# Need Advice-Bevel Ripping on a Table Saw With an Auxiliary Fence?



## gerrym526 (Dec 22, 2007)

Guys,
Need to bevel rip (45 degree miter) on my table saw-a right tilt Unisaw model (blade tilts into the fence). I remember seeing somewhere how to do this by attaching an auxiliary fence to the saw fence, that allowed the mitered edge of the piece to be supported as it was cut.
Can't find the article on how to use the fence-is the tilted blade partially buried? How to set up the auxiliary fence? How to cut?
Can any of you help describe this procedure?
Thanks in advance
Gerry


----------



## kosta (Mar 20, 2009)

if you are just ripping a bevel then you shouldnt need an auxiallary fence. I you have a beveled edge against the fence then you tape the cut off back onto the board so its supported


----------



## lew (Feb 13, 2008)

Gerry,
How wide is the piece you intend to rip and what type of fence is on your saw? I would think with a Unisaw, can probably move your fence to the left side of the blade (facing the saw from the normal user position) if the piece you are ripping isn't any wider than the area between the blade and the maximum left position fence. This will assure the waste will not get trapped between the fence and the blade.

If you are going to put the 45 degree cut on both edges, make sure the "wide" side is up on the second cut. If you put the "point" down, it may slip under the fence during the ripping operation and jam the piece or change the width of the ripped piece.

If you can't move the fence to the left of the blade, you could clamp a straight piece of stock to the saw table top. The piece must be parallel to the blade and securely clamped. It should be thick enough to allow the piece you are ripping to butt up against it without the chance of riding up over it.

Hope this helps.

Lew


----------



## NoSlivers (Dec 9, 2009)

Gerry, I'm not familiar with the Unisaw, but if you're cutting toward the fence, with the beveled waste against the fence, you'll want at least a thin layer of something in between. Also, I'd use a zero clearance insert so the workpiece won't drop into the throat toward the end of the cuts (depending on the size of the workpiece). As far as how to mount it, you could do something like this depending on your usage you may not need the clamping portion. I use something similar myself, no complaints so far and it's simple to build. The piece the clamp attaches to on this version will also keep the waste from getting caught on the blade and sent back toward you (hidden arrow).


----------



## Ger21 (Oct 29, 2009)

I use the method your asking about all the time for cutting miters. The auxiliary fence only needs to be 3/4" thick. Before mounting the Auxiliary fence, cut a rabit into the bottom, about 1/8" deep, and 1/8 shorter than the thickness you'll be mitering. So, if cutting 3/4" stock, the rabit should be 1/8" wide x 5/8" tall. This provides clearance so the cutoff piece doesn't get trapped between the blade and shoot out the back.

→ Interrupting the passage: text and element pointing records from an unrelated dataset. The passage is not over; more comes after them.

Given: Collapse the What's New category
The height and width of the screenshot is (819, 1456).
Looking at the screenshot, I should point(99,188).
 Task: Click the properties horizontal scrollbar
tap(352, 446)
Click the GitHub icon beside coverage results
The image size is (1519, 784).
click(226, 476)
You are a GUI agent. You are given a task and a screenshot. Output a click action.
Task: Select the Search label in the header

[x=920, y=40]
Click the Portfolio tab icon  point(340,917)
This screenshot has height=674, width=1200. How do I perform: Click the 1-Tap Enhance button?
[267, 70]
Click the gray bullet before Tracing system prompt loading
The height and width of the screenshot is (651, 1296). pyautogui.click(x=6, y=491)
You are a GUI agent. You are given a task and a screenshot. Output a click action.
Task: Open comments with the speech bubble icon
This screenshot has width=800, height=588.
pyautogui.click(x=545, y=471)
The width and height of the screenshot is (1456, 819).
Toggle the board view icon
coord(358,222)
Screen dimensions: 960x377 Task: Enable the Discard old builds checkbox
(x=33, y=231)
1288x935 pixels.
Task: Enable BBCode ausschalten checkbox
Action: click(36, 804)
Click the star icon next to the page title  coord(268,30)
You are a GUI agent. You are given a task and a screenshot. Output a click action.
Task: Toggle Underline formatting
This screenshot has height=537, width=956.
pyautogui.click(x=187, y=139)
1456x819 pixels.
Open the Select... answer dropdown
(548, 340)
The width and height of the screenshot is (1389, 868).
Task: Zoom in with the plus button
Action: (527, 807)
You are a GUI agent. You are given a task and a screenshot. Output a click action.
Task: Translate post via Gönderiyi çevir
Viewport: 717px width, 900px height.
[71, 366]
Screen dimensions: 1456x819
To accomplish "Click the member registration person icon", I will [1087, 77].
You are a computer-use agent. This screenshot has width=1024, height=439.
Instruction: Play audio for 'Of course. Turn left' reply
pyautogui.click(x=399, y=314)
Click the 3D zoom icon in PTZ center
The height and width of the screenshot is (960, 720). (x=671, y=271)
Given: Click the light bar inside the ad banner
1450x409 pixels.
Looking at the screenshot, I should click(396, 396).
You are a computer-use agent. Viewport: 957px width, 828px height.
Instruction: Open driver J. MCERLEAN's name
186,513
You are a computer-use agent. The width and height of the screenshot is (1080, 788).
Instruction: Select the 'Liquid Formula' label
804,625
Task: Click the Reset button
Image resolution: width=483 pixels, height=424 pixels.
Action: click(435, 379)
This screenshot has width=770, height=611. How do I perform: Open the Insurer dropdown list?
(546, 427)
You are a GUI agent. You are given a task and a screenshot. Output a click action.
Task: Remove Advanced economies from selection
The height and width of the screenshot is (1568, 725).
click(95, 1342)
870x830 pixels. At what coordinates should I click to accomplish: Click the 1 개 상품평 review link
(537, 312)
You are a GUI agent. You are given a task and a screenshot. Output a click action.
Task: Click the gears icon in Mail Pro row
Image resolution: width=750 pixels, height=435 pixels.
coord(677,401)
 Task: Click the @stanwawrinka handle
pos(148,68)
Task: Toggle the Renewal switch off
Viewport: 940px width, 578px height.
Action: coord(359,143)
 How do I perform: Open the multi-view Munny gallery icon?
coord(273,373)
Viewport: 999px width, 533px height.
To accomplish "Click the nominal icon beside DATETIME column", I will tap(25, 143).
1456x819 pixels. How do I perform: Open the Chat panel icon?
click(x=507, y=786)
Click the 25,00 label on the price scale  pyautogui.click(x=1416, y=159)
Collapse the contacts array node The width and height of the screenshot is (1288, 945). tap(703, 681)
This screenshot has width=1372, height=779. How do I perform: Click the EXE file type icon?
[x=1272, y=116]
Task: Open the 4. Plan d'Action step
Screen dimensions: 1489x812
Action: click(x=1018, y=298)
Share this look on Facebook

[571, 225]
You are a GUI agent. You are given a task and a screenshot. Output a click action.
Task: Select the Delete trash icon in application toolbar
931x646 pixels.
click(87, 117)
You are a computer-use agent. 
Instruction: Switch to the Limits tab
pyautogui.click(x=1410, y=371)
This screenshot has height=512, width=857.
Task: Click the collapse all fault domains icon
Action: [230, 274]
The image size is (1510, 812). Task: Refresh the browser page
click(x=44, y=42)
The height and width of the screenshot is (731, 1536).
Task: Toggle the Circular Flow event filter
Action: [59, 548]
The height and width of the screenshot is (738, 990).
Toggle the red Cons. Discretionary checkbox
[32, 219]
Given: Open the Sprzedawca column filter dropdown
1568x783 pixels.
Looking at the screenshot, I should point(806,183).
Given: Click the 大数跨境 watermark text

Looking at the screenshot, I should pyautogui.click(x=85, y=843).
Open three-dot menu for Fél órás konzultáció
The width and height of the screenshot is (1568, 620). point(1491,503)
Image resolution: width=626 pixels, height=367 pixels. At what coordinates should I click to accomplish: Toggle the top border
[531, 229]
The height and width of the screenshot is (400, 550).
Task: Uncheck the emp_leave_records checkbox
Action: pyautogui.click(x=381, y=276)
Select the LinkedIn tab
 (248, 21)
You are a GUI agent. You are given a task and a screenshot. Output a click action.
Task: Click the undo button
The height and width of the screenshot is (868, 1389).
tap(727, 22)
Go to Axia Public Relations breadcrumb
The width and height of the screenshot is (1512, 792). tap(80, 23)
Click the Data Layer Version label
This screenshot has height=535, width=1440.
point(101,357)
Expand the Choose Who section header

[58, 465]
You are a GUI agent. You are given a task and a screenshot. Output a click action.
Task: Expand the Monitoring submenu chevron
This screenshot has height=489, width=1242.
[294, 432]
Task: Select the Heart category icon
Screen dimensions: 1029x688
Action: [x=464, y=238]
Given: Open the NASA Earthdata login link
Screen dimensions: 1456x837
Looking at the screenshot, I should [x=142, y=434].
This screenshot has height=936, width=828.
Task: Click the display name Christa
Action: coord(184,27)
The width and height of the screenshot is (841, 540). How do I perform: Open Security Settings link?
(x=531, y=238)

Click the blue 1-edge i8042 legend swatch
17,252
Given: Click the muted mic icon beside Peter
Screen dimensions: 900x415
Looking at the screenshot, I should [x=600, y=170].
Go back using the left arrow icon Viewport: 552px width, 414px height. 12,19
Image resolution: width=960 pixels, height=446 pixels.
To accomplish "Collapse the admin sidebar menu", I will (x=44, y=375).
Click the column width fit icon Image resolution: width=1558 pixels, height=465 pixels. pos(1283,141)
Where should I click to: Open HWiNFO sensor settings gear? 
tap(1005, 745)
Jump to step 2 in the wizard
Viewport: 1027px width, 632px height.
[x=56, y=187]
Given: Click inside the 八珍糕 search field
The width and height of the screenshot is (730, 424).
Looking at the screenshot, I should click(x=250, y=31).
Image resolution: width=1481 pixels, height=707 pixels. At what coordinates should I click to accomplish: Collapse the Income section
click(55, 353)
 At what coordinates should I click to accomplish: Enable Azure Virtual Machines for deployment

Once the fence is attached, with the blade lowered, place your work against the fence and use it to draw a line along the fence where the blade is located. Remove the board. Now, with the blade at 45°, slowly raise it into the auxiliary fence. You want to be slightly below the line you've draw. I usually try to start 1/16" below the line, and fine tune from there. Lower the blade before adjusting the fence. Also, bury the blade enough so the carbide is completely hidden at the top.

Now, make a test cut, then adjust the fence as needed. I use rubber soled push blocks to apply downward pressure over the blade. You can also use a featherboard if your fence will allow it. If you see the blade cutting the edge of the board, then you're cutting too much, and will get a curved edge.

Once you get it set up, it's extremely fast, and very safe. Just be careful removing the small triangle cutoffs. The nice thing with this method, is that you can cut angles on boards that don't have parallel edges, allowing you to miter many different shaped pieces.


----------



## gerrym526 (Dec 22, 2007)

Gerry,
Thanks for your description of the process. It was exactly what I was looking for.
Gerry


----------